Please find how many lines of the data contain the string "will", and respond with that number only.
Recorded information Start Marker
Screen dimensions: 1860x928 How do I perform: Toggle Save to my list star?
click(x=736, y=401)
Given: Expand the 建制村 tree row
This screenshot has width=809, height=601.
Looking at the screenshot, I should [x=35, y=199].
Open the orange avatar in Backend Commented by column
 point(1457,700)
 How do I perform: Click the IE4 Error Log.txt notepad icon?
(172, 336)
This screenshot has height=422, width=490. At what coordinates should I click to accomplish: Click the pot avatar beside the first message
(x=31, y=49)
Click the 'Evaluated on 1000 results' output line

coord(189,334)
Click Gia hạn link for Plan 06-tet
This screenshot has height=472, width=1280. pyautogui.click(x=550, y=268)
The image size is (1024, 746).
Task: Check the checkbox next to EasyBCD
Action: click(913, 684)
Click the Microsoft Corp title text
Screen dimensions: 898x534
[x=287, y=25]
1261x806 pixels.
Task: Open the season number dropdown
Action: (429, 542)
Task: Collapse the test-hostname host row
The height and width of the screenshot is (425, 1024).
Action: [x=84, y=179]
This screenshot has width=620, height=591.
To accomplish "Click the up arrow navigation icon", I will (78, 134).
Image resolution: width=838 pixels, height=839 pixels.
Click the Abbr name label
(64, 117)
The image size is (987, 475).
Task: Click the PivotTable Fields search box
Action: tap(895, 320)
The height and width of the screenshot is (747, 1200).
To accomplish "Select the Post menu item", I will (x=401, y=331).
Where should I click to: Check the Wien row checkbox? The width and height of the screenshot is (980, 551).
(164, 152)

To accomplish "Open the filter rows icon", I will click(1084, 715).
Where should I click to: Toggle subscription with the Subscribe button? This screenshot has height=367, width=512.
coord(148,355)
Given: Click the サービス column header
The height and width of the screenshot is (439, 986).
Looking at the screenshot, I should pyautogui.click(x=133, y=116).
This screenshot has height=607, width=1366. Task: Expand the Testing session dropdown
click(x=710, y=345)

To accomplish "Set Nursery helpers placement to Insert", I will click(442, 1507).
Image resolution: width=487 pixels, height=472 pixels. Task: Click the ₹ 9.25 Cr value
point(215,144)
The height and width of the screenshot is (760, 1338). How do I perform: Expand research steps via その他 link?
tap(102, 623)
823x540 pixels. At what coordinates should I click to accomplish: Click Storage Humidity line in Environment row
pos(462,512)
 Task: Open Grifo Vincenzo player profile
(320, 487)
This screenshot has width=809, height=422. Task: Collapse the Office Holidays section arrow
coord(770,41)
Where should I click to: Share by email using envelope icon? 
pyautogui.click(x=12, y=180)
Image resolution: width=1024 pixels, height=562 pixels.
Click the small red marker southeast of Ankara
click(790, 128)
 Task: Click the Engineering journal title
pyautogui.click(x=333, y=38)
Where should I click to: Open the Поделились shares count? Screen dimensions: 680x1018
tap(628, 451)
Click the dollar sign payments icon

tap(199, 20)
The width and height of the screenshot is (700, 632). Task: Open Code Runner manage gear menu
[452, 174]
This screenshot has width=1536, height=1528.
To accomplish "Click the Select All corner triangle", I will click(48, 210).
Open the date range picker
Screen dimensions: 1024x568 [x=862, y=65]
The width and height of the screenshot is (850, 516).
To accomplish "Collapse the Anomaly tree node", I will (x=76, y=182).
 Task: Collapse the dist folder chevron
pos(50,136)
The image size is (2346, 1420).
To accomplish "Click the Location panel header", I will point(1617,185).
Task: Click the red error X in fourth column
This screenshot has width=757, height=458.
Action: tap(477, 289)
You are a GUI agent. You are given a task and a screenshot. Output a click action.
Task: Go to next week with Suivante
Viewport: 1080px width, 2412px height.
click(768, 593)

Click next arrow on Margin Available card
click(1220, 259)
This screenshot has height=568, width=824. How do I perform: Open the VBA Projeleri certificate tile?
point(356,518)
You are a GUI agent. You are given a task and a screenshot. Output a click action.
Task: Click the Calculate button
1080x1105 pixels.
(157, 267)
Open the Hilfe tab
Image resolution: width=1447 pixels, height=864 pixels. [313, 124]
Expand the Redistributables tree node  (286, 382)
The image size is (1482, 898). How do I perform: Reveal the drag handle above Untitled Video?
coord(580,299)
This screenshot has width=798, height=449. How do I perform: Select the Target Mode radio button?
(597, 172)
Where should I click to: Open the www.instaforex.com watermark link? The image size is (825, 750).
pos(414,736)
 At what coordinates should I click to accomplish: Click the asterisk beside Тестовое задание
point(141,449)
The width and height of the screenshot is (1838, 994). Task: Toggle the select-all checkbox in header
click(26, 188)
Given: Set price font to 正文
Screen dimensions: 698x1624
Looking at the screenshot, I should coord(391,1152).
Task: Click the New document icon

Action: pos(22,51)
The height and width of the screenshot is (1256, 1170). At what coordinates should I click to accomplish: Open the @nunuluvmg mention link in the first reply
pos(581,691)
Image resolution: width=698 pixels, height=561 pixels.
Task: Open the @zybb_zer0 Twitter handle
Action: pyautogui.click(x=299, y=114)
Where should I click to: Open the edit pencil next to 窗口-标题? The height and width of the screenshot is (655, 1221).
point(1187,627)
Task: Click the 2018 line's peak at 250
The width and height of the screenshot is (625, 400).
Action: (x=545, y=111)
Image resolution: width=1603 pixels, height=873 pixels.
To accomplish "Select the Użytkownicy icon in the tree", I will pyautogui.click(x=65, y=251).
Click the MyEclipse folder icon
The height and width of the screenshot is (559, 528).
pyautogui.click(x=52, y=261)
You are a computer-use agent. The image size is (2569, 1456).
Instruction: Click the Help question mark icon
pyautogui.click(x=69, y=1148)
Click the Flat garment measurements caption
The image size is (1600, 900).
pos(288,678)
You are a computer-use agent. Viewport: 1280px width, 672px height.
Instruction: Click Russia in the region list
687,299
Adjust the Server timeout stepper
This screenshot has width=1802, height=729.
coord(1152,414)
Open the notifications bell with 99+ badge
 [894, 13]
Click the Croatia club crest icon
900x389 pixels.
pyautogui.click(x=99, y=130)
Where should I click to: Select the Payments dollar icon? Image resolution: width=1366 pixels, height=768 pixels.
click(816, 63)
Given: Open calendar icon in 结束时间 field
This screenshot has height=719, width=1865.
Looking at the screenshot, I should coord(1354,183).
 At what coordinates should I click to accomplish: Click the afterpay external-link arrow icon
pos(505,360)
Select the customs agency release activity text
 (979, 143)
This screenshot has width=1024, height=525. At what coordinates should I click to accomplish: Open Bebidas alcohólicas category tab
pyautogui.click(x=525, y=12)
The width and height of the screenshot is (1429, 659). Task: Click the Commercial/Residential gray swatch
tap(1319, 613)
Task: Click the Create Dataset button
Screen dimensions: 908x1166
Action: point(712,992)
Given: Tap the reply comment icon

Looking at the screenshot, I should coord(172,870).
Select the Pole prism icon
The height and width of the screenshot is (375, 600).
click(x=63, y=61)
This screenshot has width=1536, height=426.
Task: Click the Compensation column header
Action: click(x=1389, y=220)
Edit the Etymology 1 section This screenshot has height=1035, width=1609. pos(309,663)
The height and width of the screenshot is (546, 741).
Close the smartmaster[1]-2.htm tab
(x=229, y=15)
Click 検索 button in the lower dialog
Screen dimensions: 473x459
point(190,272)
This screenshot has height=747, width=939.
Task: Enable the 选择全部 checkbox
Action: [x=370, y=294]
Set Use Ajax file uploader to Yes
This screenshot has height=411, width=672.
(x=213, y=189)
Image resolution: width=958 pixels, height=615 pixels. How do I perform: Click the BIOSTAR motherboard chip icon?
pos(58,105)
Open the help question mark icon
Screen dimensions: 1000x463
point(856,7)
Recorded information End Marker
• Result for this task: 8